◆ EXERCISE PROMPT
Below are the records; copy exactly the stretch from the line containing "Task: Open the Mapping menu" through the line containing "This screenshot has width=590, height=467.", both ends included, and nothing else.

◆ DATASET RECORDS
[Start of section]

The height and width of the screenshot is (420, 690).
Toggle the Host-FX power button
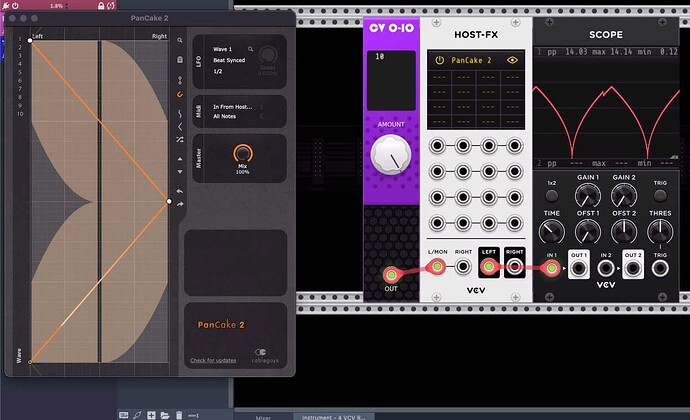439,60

[End of section]
[Start of section]

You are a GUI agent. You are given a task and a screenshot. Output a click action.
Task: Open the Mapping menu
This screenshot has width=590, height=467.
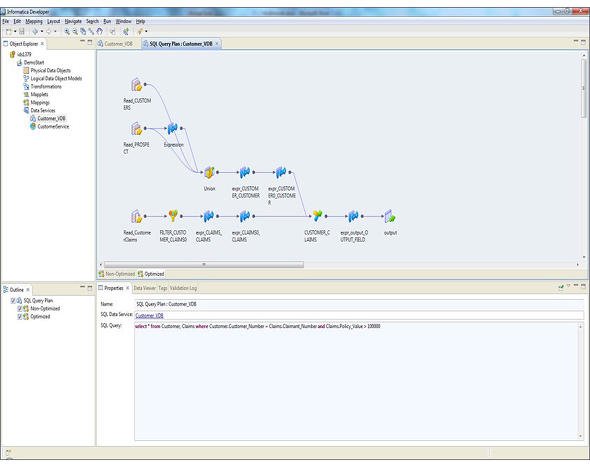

[End of section]
[Start of section]

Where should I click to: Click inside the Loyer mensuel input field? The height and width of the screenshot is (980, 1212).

[End of section]

◆ RESPONSE
Task: Open the Mapping menu
This screenshot has width=590, height=467.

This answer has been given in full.